In ähnlicher Weise ist die Geschichte Roms zur Spielwiese für patriarchalische Träumer geworden. Rom mag seine Heldinnen gehabt haben, aber diese waren in der Regel die Mütter und Ehefrauen der Kaiser. Letztlich war Rom eine grundsätzlich prätorianische Gesellschaft, in der Tapferkeit, Ehre und Männlichkeit (virtus) geschätzt wurden. Gleichzeitig war einvernehmlicher homosexueller Sex legal, sodass man das antike Rom als Quelle der Legitimität für die Rechte von Homosexuellen betrachten kann.

Für Israelis ist Rom etwas ganz anderes: Die Geschichte des Römischen Reiches erinnert an die Erfahrung des Exils und verdeutlicht zugleich die potenziell katastrophalen Folgen eines unrealistischen Denkens. Man erinnere sich etwa an den Aufstand, den Simon bar Kochba ab 132 n. Chr. gegen das Römische Reich anführte – die letzte Eskalation der jüdisch-römischen Kriege – und der zu einer schrecklichen Niederlage und zur Auslöschung jüdischen Lebens in Judäa führte, dessen Name von Kaiser Hadrian dauerhaft in Palästina geändert wurde.

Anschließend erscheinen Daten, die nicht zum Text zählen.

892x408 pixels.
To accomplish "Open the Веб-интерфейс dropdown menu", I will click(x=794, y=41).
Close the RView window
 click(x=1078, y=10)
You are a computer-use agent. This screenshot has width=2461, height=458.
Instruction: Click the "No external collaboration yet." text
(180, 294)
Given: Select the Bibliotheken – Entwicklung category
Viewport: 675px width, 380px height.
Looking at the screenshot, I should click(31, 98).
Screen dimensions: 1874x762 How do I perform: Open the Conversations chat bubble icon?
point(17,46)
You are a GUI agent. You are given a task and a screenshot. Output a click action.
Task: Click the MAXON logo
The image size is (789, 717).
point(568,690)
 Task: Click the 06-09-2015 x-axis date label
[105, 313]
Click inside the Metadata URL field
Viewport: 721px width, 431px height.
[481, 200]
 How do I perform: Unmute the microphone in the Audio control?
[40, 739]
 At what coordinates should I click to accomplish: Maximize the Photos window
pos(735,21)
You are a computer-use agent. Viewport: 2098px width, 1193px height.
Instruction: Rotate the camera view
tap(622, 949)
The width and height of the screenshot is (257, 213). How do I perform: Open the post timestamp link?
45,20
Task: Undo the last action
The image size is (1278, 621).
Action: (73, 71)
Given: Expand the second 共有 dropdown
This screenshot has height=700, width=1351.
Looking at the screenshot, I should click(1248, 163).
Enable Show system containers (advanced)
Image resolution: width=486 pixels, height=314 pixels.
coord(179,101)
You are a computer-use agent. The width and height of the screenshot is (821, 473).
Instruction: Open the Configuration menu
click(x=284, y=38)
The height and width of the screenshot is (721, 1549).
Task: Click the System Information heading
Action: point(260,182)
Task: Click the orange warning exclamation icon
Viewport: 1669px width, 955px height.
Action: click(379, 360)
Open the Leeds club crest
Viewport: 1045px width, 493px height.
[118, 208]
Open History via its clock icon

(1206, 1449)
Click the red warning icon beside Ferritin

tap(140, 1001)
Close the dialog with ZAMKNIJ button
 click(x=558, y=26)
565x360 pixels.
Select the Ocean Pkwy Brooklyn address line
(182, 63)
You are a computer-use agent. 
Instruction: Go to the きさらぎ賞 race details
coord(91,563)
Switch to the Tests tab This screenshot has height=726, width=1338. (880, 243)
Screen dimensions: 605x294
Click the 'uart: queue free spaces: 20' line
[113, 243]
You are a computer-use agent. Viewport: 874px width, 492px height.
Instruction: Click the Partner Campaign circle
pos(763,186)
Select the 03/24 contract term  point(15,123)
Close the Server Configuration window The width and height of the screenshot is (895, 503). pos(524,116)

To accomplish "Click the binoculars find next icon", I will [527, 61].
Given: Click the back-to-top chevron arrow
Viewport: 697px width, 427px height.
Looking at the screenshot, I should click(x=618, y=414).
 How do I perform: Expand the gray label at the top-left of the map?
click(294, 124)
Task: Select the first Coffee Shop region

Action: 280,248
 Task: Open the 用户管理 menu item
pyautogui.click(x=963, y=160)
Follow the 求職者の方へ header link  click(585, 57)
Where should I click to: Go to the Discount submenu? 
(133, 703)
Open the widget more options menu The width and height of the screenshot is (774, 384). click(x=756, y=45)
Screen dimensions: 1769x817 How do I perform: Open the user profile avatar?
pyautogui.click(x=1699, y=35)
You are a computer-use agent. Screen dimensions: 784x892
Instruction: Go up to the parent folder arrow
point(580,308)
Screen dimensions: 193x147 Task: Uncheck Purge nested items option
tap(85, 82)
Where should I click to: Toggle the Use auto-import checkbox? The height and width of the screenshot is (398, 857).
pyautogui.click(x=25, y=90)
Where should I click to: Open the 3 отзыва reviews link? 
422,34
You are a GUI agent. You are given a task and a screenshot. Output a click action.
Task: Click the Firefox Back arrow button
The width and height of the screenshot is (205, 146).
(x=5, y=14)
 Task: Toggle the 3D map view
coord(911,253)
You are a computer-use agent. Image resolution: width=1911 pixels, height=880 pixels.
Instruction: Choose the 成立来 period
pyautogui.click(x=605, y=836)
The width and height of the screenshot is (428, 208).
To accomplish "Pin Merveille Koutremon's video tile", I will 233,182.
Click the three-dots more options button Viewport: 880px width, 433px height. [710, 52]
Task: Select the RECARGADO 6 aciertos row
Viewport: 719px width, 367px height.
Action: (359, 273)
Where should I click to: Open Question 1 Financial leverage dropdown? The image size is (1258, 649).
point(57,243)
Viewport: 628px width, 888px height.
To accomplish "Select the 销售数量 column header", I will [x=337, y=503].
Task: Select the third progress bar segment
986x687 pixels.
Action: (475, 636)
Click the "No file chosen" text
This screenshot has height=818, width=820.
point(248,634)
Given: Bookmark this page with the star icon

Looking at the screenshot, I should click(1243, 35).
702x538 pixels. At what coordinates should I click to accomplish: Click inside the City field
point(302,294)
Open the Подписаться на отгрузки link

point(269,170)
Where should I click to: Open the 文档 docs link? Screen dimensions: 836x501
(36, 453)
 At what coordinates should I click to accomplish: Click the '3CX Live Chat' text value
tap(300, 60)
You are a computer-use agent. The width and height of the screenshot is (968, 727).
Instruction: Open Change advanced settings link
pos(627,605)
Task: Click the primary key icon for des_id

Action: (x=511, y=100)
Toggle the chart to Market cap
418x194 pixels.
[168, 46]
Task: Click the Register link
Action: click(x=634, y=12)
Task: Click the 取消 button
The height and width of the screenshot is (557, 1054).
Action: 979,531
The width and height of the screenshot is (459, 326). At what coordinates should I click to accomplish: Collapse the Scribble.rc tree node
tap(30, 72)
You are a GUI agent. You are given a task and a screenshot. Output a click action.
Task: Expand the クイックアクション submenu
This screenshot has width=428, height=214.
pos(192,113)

Doch wie der verstorbene Leiter des israelischen Militärgeheimdienstes, General Jehoschafat Harkabi, in seinem bahnbrechenden Werk The Bar Kokhba Syndrome: Risk and Realism in International Relations schrieb, erweckte Bar Kochbas „unverantwortlicher nationaler Selbstmord“ in den Juden eine „Bewunderung für Rebellion und Heldentum losgelöst von der Verantwortung für deren Folgen“. Zum Glück hatte David Ben-Gurion, der Gründer des modernen Staates Israel, eine andere Denkweise: niemals einer Supermacht trotzen oder ohne deren Unterstützung in den Krieg ziehen. Leider sind die jüdischen messianischen Eiferer in den palästinensischen Gebieten (die wieder in Judäa und Samaria umbenannt wurden) bestrebt, die selbstmörderische Torheit Bar Kochbas zu wiederholen.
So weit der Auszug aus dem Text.